Ce qui est très curieux - c’est ce qui va nous permettre aussi de retourner au verbe binaire - c’est que les binaires,

on ne semble pas s’être aperçu qu’ils ont un statut spécial très très en rapport avec l’objet petit(a). Si au lieu de prendre l’homme et le chien, ces deux pauvres animaux, comme exemple, on avait pris le je et le te, on se serait aperçu

que le plus typique d’un verbe binaire, c’est par exemple :
« je t’emmerde »,

ou bien :

« je te regarde »,

ou bien :

« je te parle »,

ou bien :

« je te bouffe ».


C’est les quatre espèces 23, comme ça, les quatre espèces qui n’ont précisément d’intérêt que dans leur analogie grammaticale,

à savoir d’être grammaticalement équivalents. Dès lors est-ce que nous n’avons pas là, en réduit, en minuscule,

ce quelque chose qui nous permet d’illustrer cette vérité fondamentale que tout discours ne tient son sens

que d’un autre discours ? Assurément la demande ne suffit pas à constituer un discours, mais elle en a la structure fondamentale qui est d’être, comme je me suis exprimé, un quadripode.

J’ai souligné qu’une tétrade est essentielle à la représenter, de même qu’un quaternion de lettres : f, x, y, z, est indispensable.

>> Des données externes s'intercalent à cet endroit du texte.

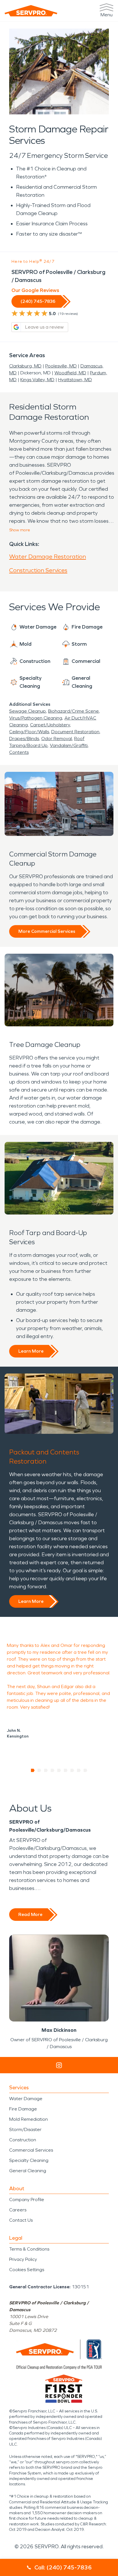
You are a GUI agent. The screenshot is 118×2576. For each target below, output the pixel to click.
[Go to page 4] (52, 1770)
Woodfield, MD (70, 372)
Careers (17, 2210)
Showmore (19, 530)
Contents (19, 752)
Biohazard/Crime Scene (73, 711)
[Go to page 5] (59, 1770)
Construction (22, 2139)
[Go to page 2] (39, 1770)
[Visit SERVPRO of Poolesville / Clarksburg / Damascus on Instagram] (59, 2065)
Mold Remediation (28, 2119)
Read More (30, 1914)
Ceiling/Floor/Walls (29, 731)
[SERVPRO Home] (31, 10)
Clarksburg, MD (25, 366)
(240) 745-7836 (38, 301)
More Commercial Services (46, 931)
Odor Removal (56, 738)
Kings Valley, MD (37, 379)
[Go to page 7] (72, 1770)
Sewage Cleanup (27, 711)
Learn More (31, 1351)
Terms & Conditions (29, 2249)
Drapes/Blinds (24, 738)
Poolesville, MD (61, 366)
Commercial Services (31, 2150)
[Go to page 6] (65, 1770)
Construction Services (38, 570)
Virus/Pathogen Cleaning (35, 718)
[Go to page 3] (46, 1770)
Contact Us (21, 2220)
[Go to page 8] (79, 1770)
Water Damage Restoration (47, 556)
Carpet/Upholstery (50, 725)
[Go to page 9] (85, 1770)
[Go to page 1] (33, 1770)
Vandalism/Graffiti (69, 745)
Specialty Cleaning (28, 2160)
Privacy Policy (23, 2259)
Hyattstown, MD (75, 379)
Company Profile (26, 2199)
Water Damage (25, 2098)
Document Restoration (75, 731)
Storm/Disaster (25, 2129)
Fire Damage (23, 2109)
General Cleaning (27, 2170)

Mais « demande, refus et offre », il est clair que dans ce « nœud » que j’ai avancé aujourd’hui devant vous, ils ne prennent

leur sens que chacun l’un de l’autre, mais que ce qui résulte de ce nœud tel que j’ai essayé de le dénouer pour vous,

ou plutôt, à prendre l’épreuve de son dénouement, de vous dire, de vous montrer que ça ne tient jamais à deux tout seul, que c’est là le fondement, la racine, de ce qu’il en est de l’objet petit(a).
Qu’est-ce à dire ? C’est que je vous en ai donné le nœud minimum. Mais vous pourriez en ajouter d’autres.

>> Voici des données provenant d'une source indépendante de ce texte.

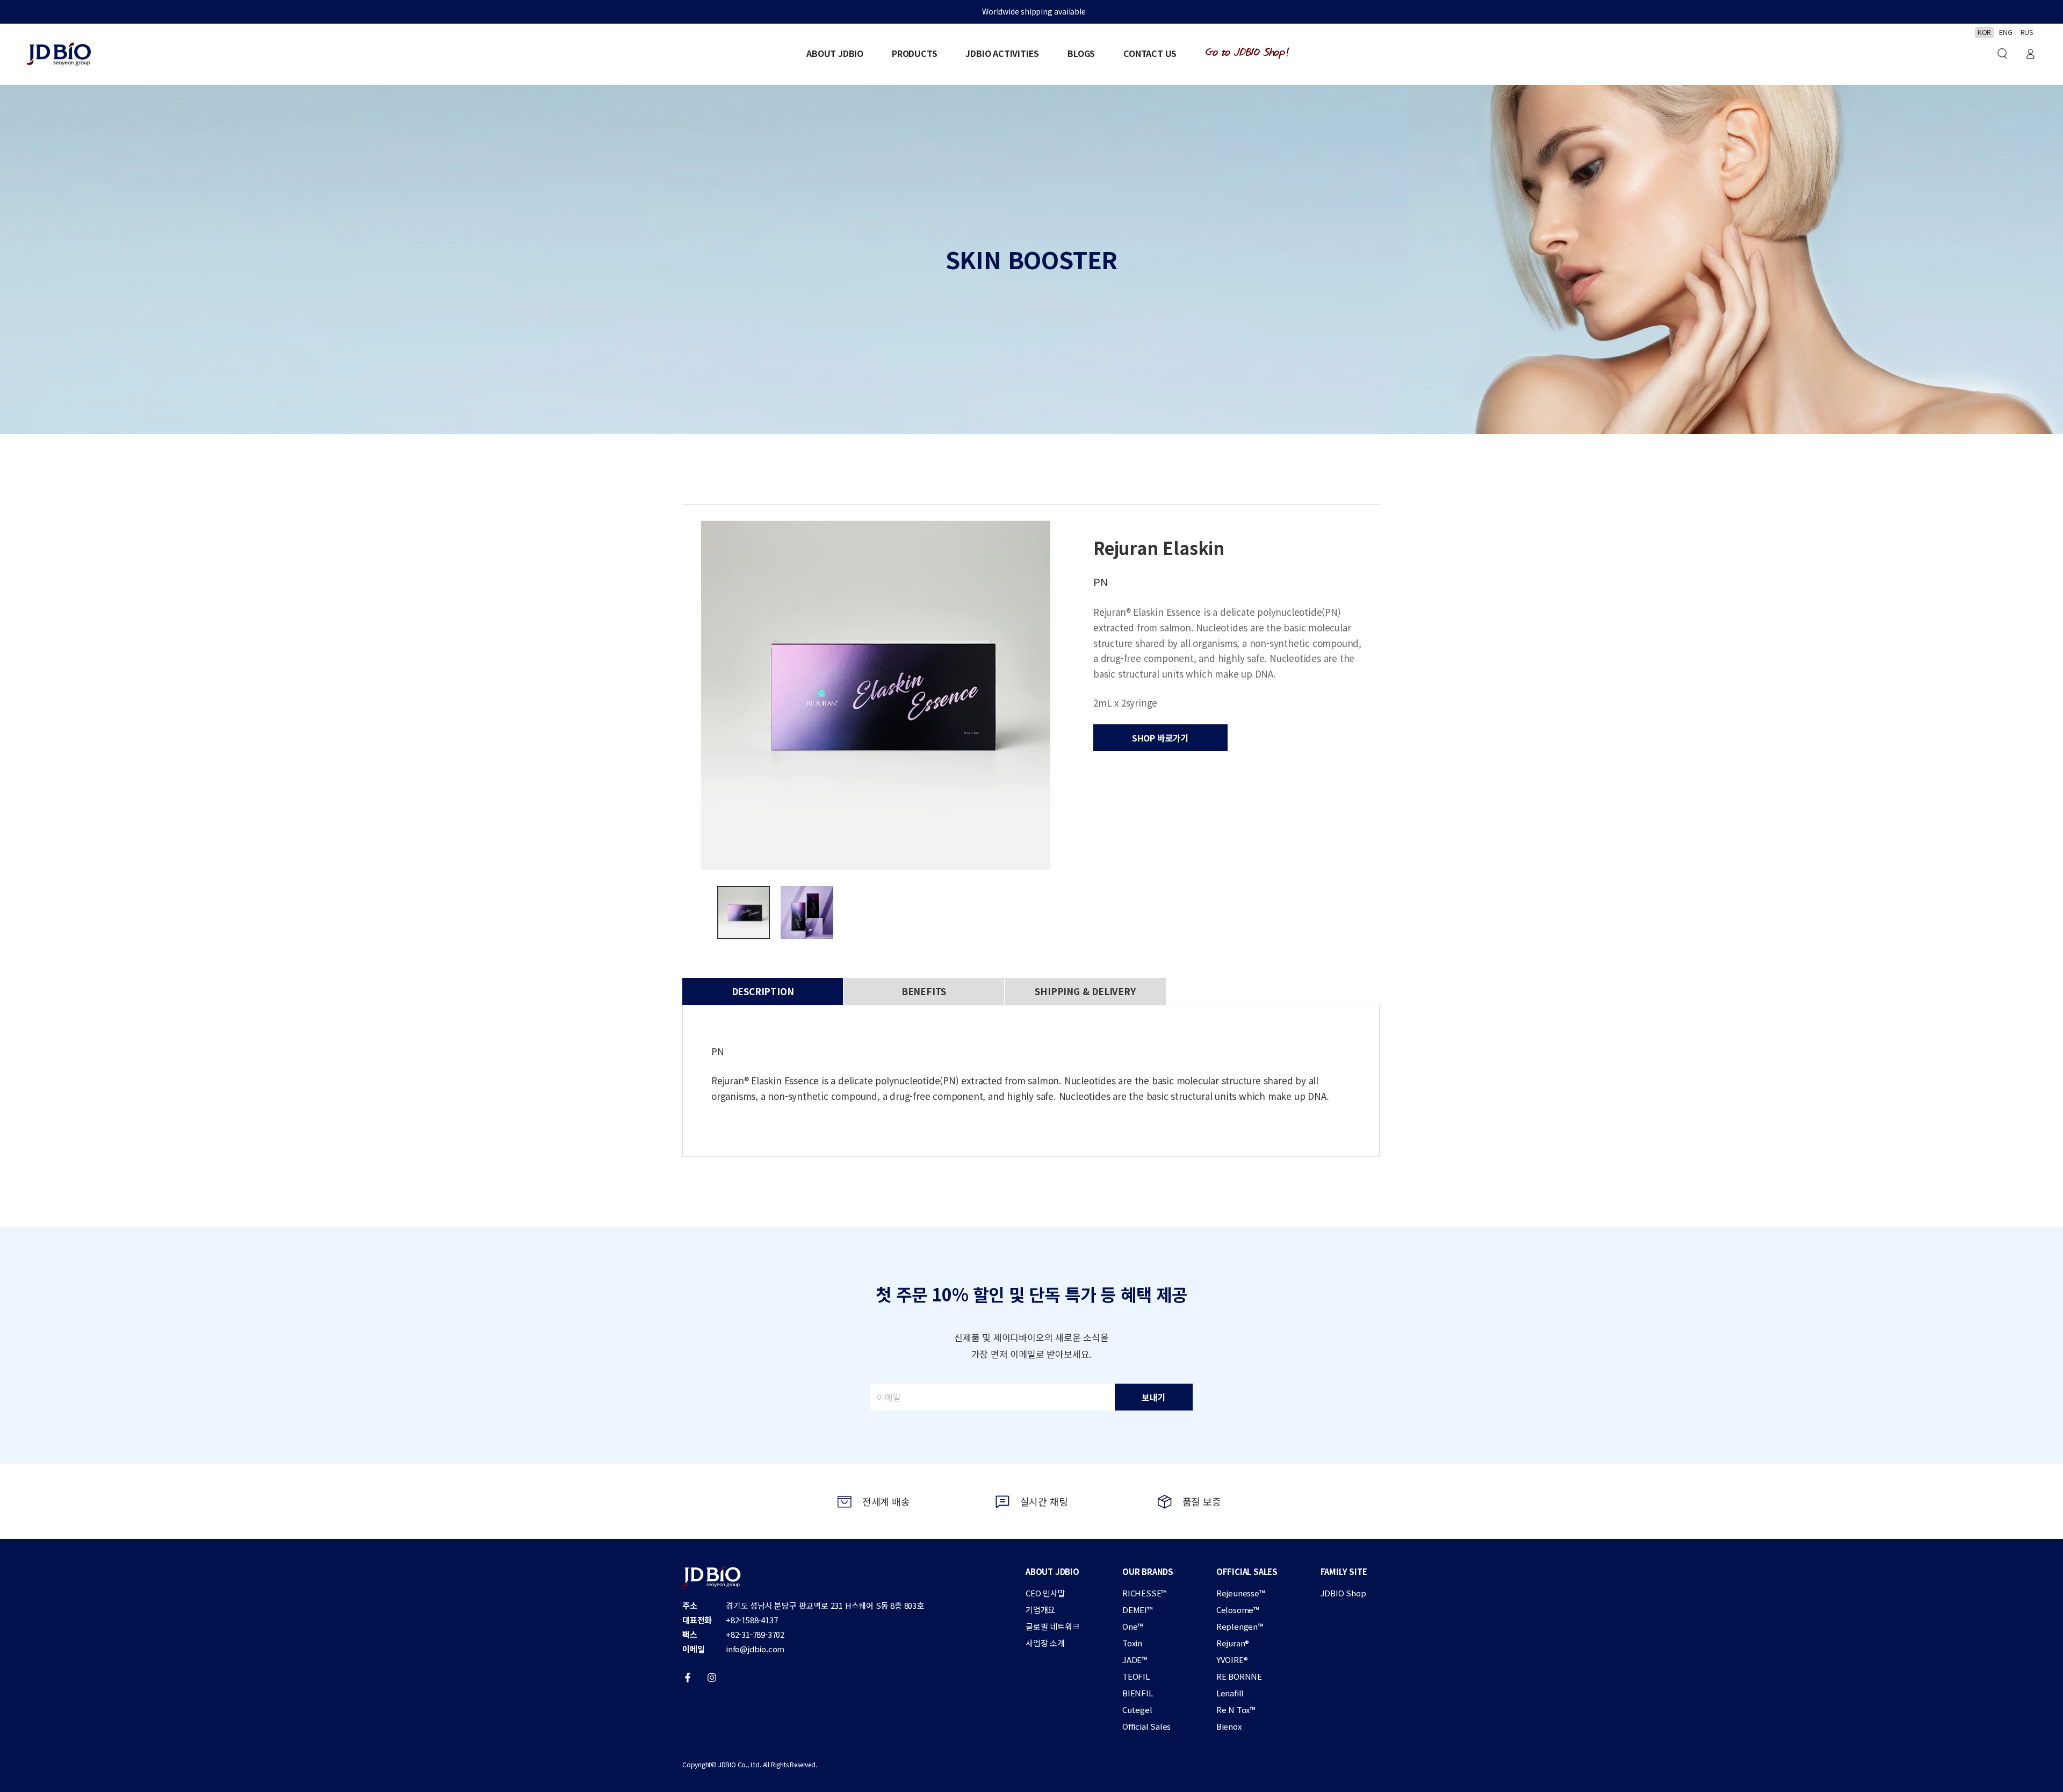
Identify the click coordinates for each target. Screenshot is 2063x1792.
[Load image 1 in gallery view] (743, 912)
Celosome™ (1237, 1609)
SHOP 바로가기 (1160, 737)
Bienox (1229, 1726)
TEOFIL (1136, 1676)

« Parce que ce n’est pas ça » - quoi ? - que je désire. Et qui ne sait que le propre de la demande, c’est très précisément

de ne pouvoir situer ce qu’il en est de l’objet du désir ? Avec ce désir, ce que je t’offre qui n’est pas ce que tu désires,

nous bouclerions aisément la chose avec ce que tu désires que je te demande. Et la lettre d’a-mur s’étendra ainsi indéfiniment.
Mais qui ne voit le caractère fondamental, pour le discours analytique, d’une telle concaténation ? J’ai dit autrefois

- il y a très longtemps, et il y a des gens encore qui s’en bercent - qu’une analyse ne finit que quand quelqu’un peut dire, non pas « je te parle » ni « je parle de moi » mais « c’est de moi que je te parle », c’était une première esquisse.

Est-ce qu’il n’est pas clair que ce dont se fonde le discours de l’analysant, c’est justement ça :
« Je te demande de me refuser ce que je t’offre, parce que ce n’est pas ça ».
C’est là la demande fondamentale, et c’est celle qu’à négliger, l’analyste fait toujours plus prégnante.

J’ai ironisé en un temps : « avec de l’offre, il fait de la demande » .
Mais la demande qu’il satisfait c’est la reconnaissance de ceci de fondamental : que ce qui se demande « c’est pas ça ».